Please write out the listing beneath this sentence exactly, from its first line to the line with "The image size is (1512, 804).", and stop there.

### ENTRIES SUPPLIED
BEGIN

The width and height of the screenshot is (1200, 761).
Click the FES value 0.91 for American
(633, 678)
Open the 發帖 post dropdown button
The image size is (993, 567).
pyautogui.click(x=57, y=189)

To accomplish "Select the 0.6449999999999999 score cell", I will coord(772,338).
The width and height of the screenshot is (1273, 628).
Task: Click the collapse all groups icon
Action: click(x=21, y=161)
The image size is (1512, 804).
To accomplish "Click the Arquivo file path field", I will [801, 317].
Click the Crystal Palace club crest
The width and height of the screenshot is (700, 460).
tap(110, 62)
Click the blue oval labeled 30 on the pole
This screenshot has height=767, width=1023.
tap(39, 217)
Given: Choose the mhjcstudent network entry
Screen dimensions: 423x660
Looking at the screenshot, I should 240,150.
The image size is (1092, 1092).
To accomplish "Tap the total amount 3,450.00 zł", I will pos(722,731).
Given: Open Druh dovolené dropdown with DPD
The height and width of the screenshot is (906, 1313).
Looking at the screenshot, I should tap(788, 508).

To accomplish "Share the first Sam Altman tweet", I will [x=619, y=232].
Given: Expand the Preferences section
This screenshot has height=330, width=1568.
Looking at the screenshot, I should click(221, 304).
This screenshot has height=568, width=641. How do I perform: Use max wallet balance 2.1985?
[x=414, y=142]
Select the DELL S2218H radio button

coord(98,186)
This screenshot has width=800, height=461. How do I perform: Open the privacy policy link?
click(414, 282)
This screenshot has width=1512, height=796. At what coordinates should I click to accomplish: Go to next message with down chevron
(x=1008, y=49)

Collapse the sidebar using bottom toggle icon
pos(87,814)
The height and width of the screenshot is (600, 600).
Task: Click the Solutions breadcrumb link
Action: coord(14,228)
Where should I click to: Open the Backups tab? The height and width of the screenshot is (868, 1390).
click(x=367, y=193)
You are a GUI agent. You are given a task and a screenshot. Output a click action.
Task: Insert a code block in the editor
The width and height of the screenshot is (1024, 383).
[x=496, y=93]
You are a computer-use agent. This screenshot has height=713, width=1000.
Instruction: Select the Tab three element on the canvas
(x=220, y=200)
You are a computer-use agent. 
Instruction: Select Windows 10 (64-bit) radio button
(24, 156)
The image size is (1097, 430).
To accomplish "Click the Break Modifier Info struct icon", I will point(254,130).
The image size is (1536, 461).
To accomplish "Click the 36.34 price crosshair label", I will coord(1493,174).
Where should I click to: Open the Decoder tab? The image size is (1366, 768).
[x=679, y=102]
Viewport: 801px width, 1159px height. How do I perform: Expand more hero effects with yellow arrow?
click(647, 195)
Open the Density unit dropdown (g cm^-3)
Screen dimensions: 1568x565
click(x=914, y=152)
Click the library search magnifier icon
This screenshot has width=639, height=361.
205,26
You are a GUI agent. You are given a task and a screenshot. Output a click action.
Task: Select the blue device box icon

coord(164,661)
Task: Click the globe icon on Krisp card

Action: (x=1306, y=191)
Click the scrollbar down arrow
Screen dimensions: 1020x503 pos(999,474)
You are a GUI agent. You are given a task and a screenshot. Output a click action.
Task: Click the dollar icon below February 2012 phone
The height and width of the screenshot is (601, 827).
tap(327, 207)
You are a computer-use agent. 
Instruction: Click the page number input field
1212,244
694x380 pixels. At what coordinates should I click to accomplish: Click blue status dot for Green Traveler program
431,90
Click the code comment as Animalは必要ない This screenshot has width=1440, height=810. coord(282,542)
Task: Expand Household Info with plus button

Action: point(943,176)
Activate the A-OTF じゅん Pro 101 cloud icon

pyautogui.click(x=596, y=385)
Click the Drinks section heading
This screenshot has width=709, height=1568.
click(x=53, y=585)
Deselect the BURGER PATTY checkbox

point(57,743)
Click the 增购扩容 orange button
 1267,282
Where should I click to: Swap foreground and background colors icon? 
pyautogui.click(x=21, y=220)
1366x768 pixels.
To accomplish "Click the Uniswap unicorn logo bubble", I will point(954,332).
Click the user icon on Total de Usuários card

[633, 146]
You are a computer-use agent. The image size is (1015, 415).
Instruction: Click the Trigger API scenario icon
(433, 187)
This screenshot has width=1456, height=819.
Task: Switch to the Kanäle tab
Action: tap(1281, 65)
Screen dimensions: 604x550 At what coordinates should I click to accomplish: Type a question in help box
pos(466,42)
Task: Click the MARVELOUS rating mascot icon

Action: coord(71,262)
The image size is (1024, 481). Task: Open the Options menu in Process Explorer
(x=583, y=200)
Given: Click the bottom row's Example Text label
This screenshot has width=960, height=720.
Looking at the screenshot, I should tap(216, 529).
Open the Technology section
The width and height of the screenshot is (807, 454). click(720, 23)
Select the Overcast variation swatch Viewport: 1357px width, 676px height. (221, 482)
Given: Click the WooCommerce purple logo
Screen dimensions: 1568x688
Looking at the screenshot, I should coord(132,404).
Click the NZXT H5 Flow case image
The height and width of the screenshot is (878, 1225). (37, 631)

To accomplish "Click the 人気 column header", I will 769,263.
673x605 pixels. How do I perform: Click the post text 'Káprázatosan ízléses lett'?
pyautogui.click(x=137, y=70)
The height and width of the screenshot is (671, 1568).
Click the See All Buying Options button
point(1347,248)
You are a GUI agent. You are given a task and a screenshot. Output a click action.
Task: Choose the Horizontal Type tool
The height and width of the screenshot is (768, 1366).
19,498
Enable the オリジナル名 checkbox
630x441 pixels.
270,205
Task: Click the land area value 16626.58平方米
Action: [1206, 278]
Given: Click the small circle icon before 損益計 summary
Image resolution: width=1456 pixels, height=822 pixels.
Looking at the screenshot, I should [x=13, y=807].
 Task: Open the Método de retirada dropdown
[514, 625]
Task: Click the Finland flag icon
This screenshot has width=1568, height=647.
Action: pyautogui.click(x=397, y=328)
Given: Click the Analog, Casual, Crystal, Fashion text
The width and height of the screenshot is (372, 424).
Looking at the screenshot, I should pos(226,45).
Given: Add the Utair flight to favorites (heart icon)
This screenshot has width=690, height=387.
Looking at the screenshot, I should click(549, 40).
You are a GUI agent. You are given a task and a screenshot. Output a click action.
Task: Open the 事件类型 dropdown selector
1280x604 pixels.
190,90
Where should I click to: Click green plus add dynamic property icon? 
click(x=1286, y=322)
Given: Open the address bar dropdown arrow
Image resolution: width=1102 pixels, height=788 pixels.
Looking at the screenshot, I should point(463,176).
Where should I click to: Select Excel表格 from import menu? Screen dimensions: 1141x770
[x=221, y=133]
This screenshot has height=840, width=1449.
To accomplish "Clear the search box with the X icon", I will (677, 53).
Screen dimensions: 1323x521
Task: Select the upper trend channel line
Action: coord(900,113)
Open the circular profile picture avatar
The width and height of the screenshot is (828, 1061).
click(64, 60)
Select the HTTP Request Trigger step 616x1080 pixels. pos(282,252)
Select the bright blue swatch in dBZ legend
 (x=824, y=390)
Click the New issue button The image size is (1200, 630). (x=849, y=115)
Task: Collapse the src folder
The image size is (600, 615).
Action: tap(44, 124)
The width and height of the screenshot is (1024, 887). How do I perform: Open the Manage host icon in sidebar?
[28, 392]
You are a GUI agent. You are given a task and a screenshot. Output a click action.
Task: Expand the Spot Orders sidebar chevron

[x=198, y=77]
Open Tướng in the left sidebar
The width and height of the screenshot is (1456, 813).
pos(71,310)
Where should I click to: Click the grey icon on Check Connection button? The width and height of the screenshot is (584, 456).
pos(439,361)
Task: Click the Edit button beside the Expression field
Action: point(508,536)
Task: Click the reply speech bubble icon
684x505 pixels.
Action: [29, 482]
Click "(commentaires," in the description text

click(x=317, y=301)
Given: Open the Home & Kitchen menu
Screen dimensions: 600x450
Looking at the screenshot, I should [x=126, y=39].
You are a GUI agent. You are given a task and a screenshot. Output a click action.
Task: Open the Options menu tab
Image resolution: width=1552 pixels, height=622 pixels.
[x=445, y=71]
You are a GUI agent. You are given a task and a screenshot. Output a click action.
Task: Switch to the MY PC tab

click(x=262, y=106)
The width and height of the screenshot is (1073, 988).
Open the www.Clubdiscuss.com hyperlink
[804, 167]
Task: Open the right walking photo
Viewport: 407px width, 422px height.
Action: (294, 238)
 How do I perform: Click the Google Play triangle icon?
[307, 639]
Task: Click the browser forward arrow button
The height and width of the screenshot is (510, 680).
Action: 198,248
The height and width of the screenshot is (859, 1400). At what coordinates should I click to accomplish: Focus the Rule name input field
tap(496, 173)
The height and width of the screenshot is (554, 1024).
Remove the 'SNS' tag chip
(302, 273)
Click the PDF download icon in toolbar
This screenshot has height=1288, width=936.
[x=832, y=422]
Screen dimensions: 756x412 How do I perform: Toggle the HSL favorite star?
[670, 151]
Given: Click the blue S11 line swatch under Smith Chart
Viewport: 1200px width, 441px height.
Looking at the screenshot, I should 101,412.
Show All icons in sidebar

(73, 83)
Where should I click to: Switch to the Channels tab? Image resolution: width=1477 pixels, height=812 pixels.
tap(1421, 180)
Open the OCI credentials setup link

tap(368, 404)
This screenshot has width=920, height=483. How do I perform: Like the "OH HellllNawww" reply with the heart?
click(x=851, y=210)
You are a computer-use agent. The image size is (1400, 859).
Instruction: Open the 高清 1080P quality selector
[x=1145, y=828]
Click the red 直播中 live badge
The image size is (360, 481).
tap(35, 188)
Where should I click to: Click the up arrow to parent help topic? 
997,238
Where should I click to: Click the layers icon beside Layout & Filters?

END

### OUTPUT FOR THIS TASK
The width and height of the screenshot is (1200, 761).
Click the FES value 0.91 for American
(633, 678)
Open the 發帖 post dropdown button
The image size is (993, 567).
pyautogui.click(x=57, y=189)

To accomplish "Select the 0.6449999999999999 score cell", I will coord(772,338).
The width and height of the screenshot is (1273, 628).
Task: Click the collapse all groups icon
Action: click(x=21, y=161)
The image size is (1512, 804).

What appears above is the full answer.